> [Assignment]:
Below are the records; give again exactly the lines from the one containing "1097x872 pixels." through the one containing "The width and", leaving out pictures.

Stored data
- Opening Delimiter -

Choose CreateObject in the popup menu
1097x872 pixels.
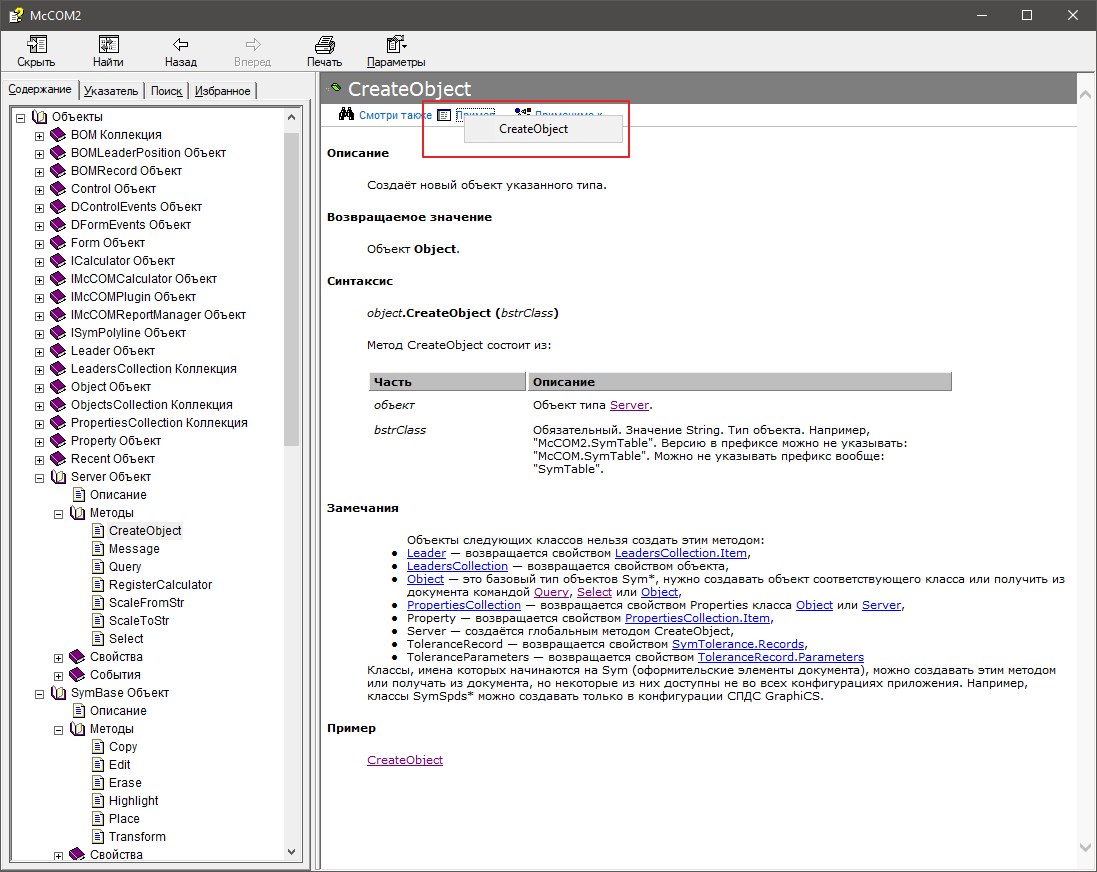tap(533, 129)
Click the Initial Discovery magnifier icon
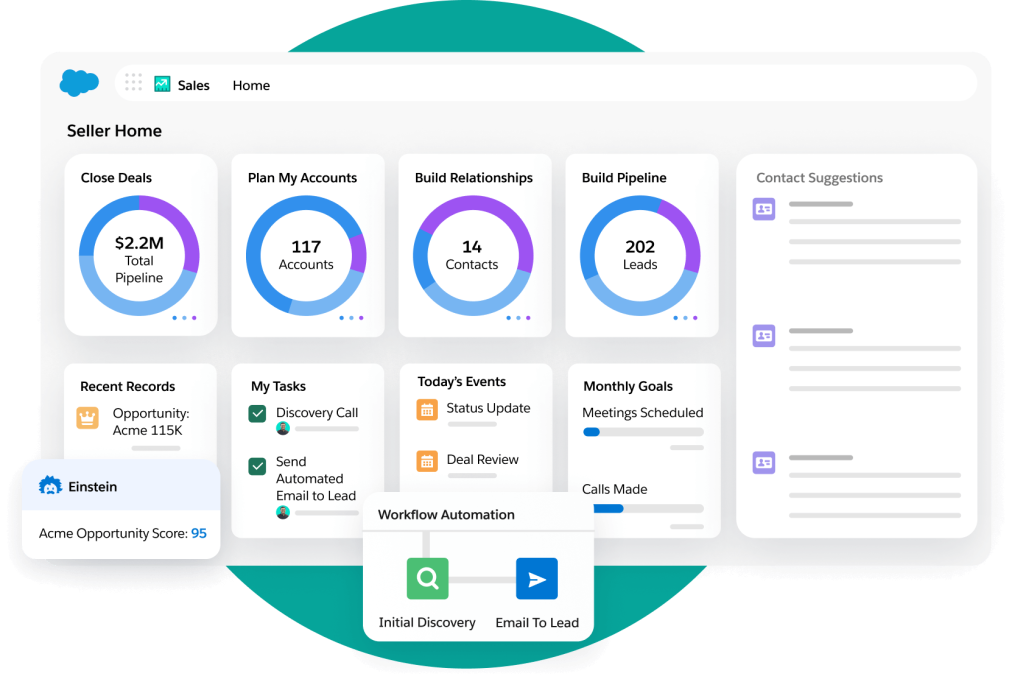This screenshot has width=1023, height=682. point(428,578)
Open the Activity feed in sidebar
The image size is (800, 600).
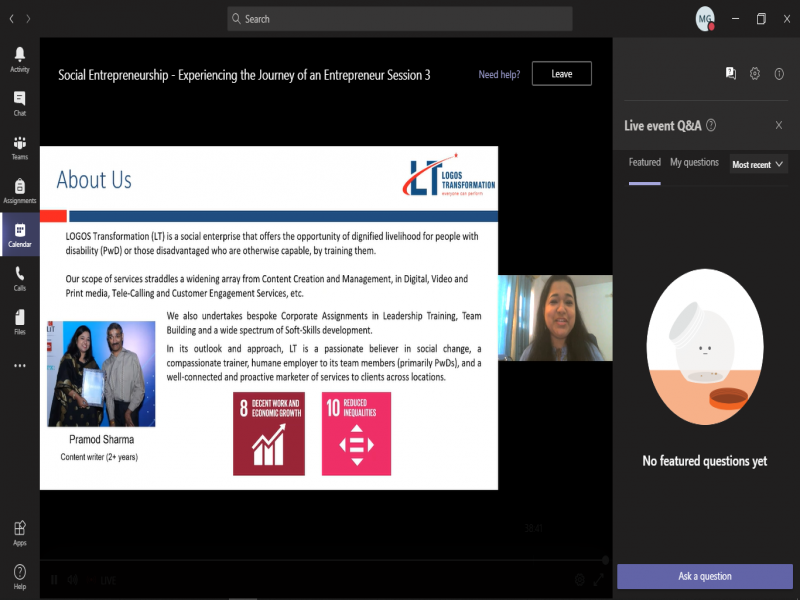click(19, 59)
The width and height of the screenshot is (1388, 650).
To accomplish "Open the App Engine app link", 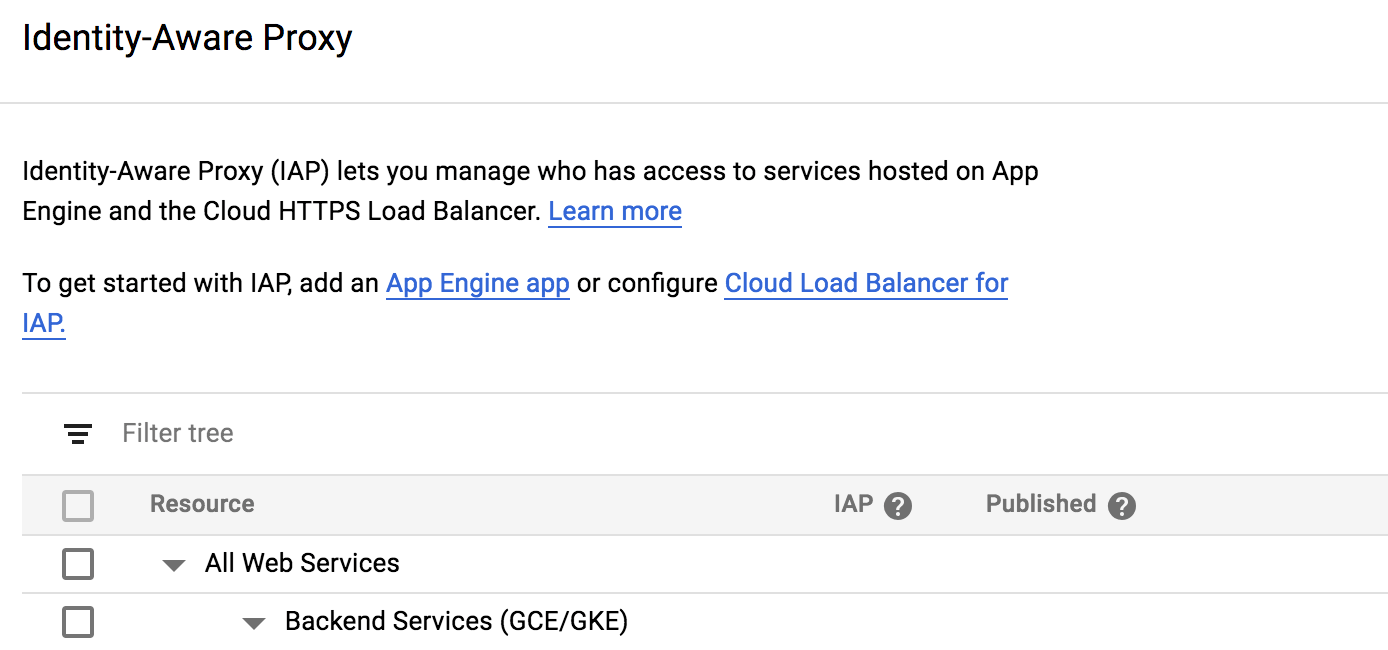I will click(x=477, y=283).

- Closing Delimiter -

> [Solution to this exercise]:
1097x872 pixels.
tap(533, 129)
Click the Initial Discovery magnifier icon
This screenshot has width=1023, height=682. point(428,578)
Open the Activity feed in sidebar
The image size is (800, 600).
click(19, 59)
The width and height of the screenshot is (1388, 650).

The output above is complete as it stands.